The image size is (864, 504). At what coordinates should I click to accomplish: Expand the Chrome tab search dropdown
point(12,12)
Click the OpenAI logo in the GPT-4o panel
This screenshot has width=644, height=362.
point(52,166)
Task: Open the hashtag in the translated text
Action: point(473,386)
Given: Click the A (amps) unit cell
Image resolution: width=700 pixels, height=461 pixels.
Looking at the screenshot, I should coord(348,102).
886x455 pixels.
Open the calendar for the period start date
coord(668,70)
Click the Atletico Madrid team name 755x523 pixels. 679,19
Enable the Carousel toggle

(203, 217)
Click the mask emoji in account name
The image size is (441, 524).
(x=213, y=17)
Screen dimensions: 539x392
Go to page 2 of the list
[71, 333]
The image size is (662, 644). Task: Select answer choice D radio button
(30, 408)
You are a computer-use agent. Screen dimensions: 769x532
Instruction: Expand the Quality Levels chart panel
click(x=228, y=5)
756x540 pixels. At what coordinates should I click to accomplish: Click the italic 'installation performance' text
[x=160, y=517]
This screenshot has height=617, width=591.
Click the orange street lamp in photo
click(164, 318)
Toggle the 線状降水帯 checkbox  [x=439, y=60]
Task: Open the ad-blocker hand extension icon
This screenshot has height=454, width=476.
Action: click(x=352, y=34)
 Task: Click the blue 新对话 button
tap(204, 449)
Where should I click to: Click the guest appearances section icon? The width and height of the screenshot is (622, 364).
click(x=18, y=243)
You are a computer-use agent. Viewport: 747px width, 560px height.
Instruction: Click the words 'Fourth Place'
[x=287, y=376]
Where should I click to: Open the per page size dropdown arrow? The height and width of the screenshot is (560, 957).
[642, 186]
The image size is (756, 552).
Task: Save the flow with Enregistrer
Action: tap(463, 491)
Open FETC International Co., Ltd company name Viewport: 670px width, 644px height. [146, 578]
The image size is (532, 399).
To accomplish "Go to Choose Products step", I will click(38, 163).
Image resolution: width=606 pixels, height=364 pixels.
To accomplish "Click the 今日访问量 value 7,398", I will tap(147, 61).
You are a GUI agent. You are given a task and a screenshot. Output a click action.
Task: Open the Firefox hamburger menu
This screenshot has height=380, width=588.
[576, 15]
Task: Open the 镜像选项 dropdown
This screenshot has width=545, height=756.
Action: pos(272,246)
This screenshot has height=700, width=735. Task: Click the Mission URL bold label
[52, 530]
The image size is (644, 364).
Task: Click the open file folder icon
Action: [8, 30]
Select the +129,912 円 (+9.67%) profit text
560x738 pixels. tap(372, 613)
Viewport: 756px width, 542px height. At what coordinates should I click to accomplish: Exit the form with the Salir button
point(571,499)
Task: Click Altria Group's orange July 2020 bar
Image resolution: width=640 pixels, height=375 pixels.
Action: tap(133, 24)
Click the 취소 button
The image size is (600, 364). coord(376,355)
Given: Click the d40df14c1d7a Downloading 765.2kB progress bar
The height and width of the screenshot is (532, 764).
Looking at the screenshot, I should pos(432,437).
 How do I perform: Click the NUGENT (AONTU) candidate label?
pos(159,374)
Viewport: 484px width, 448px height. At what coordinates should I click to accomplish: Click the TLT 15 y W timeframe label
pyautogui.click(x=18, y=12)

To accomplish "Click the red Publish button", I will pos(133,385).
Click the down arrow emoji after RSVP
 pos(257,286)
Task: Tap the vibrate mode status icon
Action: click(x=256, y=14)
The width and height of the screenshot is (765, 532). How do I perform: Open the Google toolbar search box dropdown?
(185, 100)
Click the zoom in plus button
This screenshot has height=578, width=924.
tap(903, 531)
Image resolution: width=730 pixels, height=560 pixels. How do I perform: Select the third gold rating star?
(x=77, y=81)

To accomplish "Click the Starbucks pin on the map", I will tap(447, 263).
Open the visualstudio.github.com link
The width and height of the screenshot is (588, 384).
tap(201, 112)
• • • • • • •
**ACTIVITY:**
Please find each line in the records above that holds the word "dimensions", and copy it.

**OUTPUT OF THE TASK:**
Screen dimensions: 539x392
You are a computer-use agent. Screen dimensions: 769x532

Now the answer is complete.